15. The aforementioned configuration information includes the candidate overhead corresponding to each layer of the precoding matrix, as well as the maximum total overhead. The aforementioned method, The overhead corresponding to each layer of the precoding matrix is ​​selected, and the total overhead of each layer is less than or equal to the maximum total overhead, The channel status information reporting method according to claim 1.

16. The configuration information includes a set of candidate overheads and performance-critical performance indicators corresponding to each of the set of candidate overheads. The aforementioned method, The further includes selecting one overhead from the set of candidate overheads as the overhead for reporting the precoding matrix information, in accordance with the performance-critical performance indicators corresponding to each of the set of candidate overheads. The channel status information reporting method according to claim 1.

17. The aforementioned configuration information includes a set of candidate overheads. The aforementioned method, The method involves obtaining registration information for a machine learning model to process the aforementioned precoding matrix information, and further including that the registration information includes performance-critical metrics corresponding to each of the set of candidate overheads. The aforementioned method, The further includes selecting one overhead from the set of candidate overheads as the overhead for reporting the precoding matrix information, in accordance with the performance-critical performance indicators corresponding to each of the set of candidate overheads. The channel status information reporting method according to claim 1.

18. The above configuration information includes one overhead, The aforementioned overhead is the overhead for reporting the precoding matrix information. The channel status information reporting method according to claim 1.

19. Receiving instruction information regarding the selection of a codebook subset from the second communication node, The method further includes reporting a selected subset of codebooks in accordance with the aforementioned instruction information, The precoding matrix information is reported according to the selected subset of codebooks. The channel status information reporting method according to claim 1.

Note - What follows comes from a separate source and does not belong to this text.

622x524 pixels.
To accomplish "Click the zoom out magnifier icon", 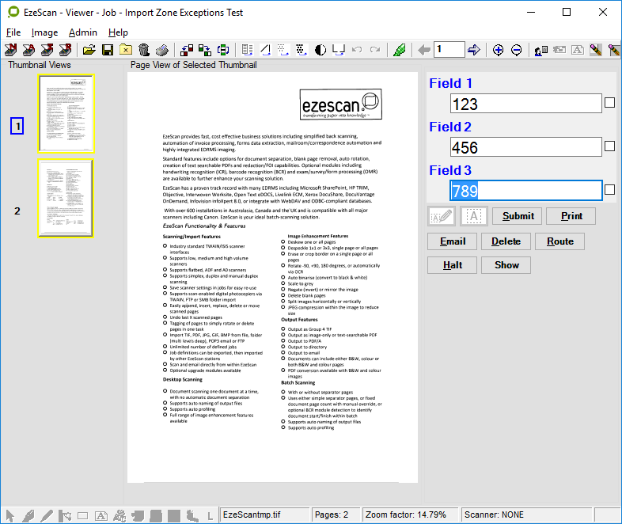I will tap(516, 50).
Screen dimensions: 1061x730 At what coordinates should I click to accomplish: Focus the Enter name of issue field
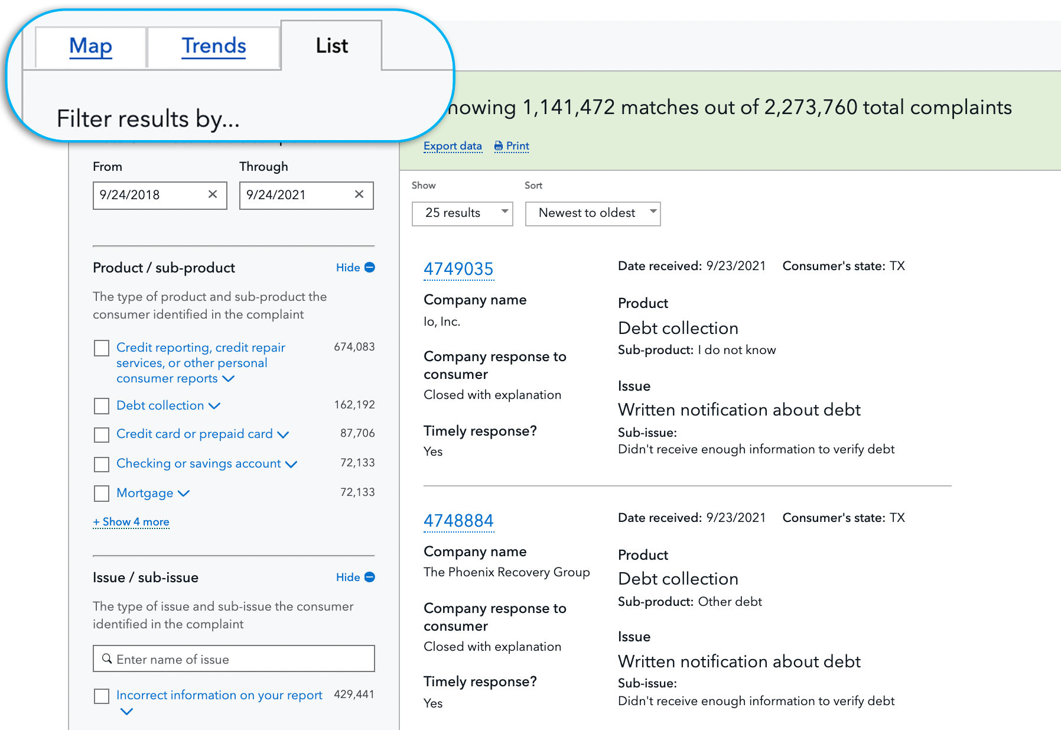click(242, 659)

20. The second communication node receives instruction information regarding the functional unit, The input of the aforementioned functional entity is an index number, and the output is a precoding matrix, further comprising: The channel status information reporting method according to claim 1.

21. Selecting an index number set from a candidate index number set, This further includes providing feedback of the index number in a bit field, The value of the bit field is mapped in ascending order to the index number in the selected set of index numbers, and the value of the bit field, 0, is mapped to the smallest index number in the selected set of index numbers. The bit width of the bit field is determined according to the number of index numbers in the selected set of index numbers. The channel status information reporting method according to claim 20.

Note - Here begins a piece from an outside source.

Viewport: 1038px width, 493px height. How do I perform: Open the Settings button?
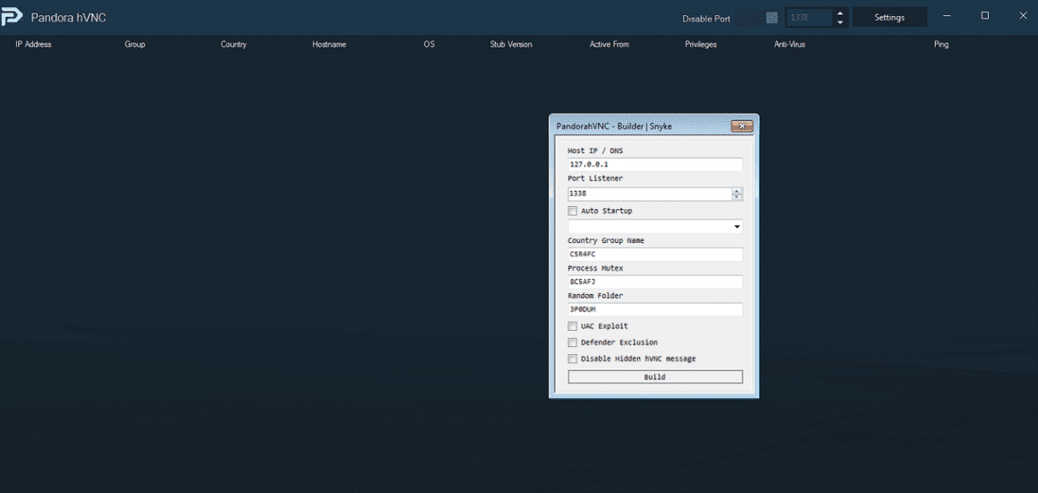tap(889, 17)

22. A method for receiving channel status information applied to a second communication node, Sending channel status information configuration information, The channel state information reported from the first communication node is received, the channel state information includes precoding matrix information, and the overhead for reporting the precoding matrix information is within a limit. including, Method for receiving channel status information.

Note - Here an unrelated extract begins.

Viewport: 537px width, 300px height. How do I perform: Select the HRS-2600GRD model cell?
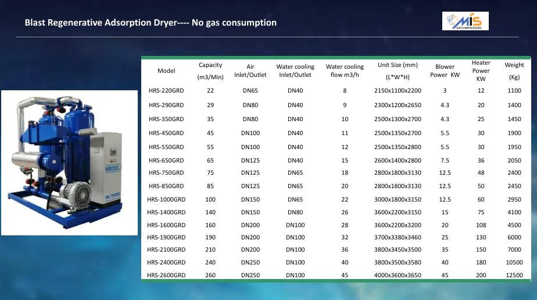166,275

23. It comprises memory and at least one processor, The memory is configured to store at least one program, When the at least one program is executed on the at least one processor, the at least one processor implements the channel status information reporting method according to any one of claims 1 to 22. Communication node.

24. When a computer program is stored and executed by a processor, the channel status information reporting method described in any one of claims 1 to 22 is realized. Computer-readable storage medium.